**Data for this task:**
▼▼▼

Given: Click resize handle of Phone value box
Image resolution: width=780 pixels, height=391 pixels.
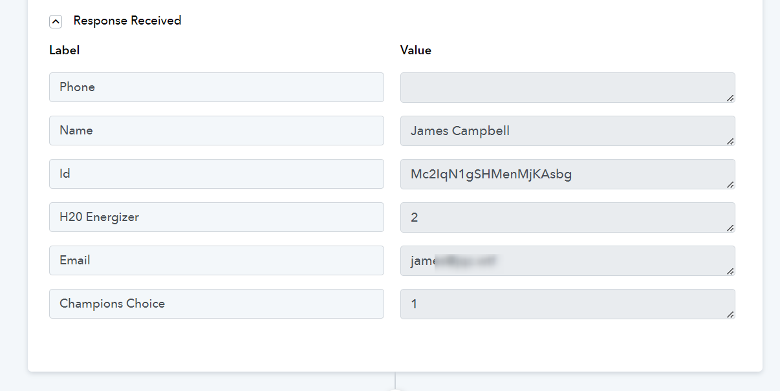Looking at the screenshot, I should [730, 98].
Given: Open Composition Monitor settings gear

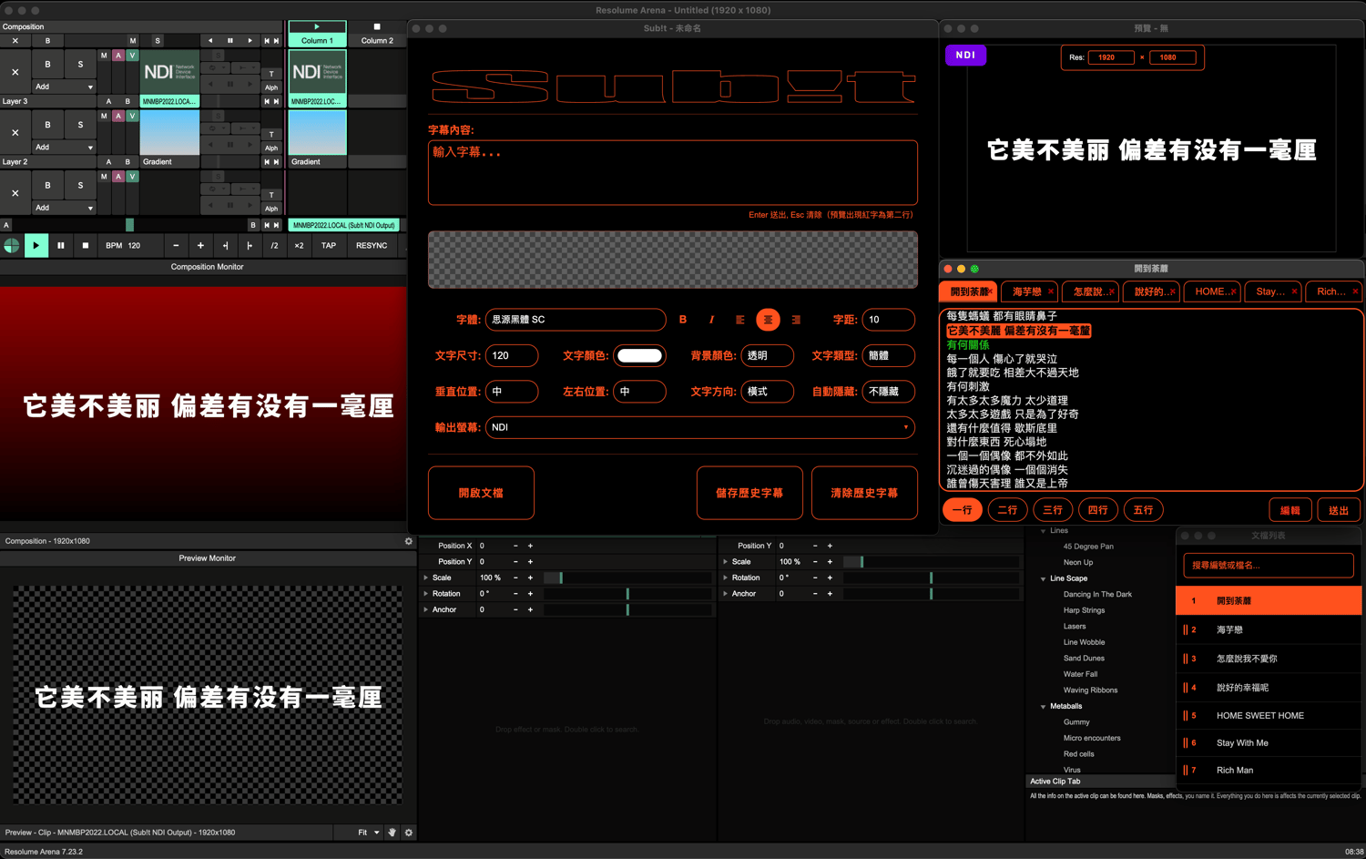Looking at the screenshot, I should 408,541.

▲▲▲

**Given request:**
Copy the data above word for word, leaving out the pictures.

**The reply:**
Given: Click resize handle of Phone value box
Image resolution: width=780 pixels, height=391 pixels.
Looking at the screenshot, I should [730, 98].
Given: Open Composition Monitor settings gear

Looking at the screenshot, I should 408,541.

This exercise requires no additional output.